Butter-slathered pieces of marble take over every inch of our countertops, and dozens of tins filled with little pieces of heaven will soon stack up. I’ve learned over the years I can take just a few pieces out of each tin for a few days before my husband notices and tapes the lids shut.
The telltale sign of the perfect batch is how they hold tiny air bubbles, not visible to the eyes, but felt on the palate as they melt in your mouth.
As the official taste tester in the house, I get to taste them when they are more like taffy. “Don’t chew them, or they’ll pull your fillings out,” Ken says each time he drops one in my mouth.
I’m sure that’s the line he heard from his mom, but I haven’t lost a filling yet, so I still prefer them warm and chewy.
Of course, the Southern butter mint is not solely a Christmas candy.
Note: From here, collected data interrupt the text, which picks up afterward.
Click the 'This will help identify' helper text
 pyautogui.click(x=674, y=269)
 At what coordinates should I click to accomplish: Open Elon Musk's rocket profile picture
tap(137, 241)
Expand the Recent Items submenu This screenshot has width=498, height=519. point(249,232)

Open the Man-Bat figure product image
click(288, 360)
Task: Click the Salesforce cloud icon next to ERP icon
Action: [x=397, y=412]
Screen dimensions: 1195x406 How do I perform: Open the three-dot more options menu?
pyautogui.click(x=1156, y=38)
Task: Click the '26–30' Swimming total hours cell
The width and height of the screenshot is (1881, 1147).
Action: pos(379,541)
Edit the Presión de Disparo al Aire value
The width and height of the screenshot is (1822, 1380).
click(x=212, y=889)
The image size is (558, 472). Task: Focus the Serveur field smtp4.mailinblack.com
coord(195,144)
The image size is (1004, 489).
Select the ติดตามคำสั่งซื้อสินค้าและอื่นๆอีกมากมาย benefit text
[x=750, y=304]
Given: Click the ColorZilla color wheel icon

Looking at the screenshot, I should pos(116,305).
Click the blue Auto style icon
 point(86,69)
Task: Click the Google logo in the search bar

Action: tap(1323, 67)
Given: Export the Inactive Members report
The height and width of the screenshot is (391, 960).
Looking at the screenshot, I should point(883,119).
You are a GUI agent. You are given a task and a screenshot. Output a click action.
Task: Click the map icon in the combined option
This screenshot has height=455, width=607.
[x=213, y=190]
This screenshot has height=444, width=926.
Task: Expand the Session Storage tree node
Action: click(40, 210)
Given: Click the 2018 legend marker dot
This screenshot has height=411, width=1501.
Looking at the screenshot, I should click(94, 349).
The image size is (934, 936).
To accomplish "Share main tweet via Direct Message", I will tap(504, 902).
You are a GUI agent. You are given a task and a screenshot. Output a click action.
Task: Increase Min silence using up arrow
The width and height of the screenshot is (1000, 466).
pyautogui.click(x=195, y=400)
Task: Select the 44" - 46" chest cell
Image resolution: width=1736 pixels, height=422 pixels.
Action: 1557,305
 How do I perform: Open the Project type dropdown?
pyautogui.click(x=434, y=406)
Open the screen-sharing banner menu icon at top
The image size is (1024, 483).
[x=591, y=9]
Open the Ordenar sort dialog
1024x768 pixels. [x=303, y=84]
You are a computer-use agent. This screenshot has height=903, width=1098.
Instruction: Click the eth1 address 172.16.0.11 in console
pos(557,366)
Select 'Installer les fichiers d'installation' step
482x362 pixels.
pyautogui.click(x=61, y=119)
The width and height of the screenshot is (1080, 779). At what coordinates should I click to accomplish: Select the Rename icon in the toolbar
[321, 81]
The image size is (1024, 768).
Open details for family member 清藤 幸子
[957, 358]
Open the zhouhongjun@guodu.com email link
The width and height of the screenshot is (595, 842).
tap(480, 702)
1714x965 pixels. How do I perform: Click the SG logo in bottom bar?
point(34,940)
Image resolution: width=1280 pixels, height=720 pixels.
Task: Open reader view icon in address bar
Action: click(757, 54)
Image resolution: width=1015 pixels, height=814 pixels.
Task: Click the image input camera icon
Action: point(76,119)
I heard this at many a Putnam Christmas dinner: “No Southern wedding would be proper without these mints on the dessert table.” But as a hybrid Southern-Yankee kid, I never experienced them growing up.
What is most endearing is the continuing of tradition. Mrs. Putnam has been gone now for over a decade, but I can still hear her asking how many pounds of mints Ken made. I can still see her face as she tastes the ones he brings home for Christmas, inspecting them for the perfect texture and smiling with pride. I can still hear her telling the story of how the governor would send someone to her house to collect the mints for Christmas dinner, and I know now it isn’t a proper Southern Christmas without them.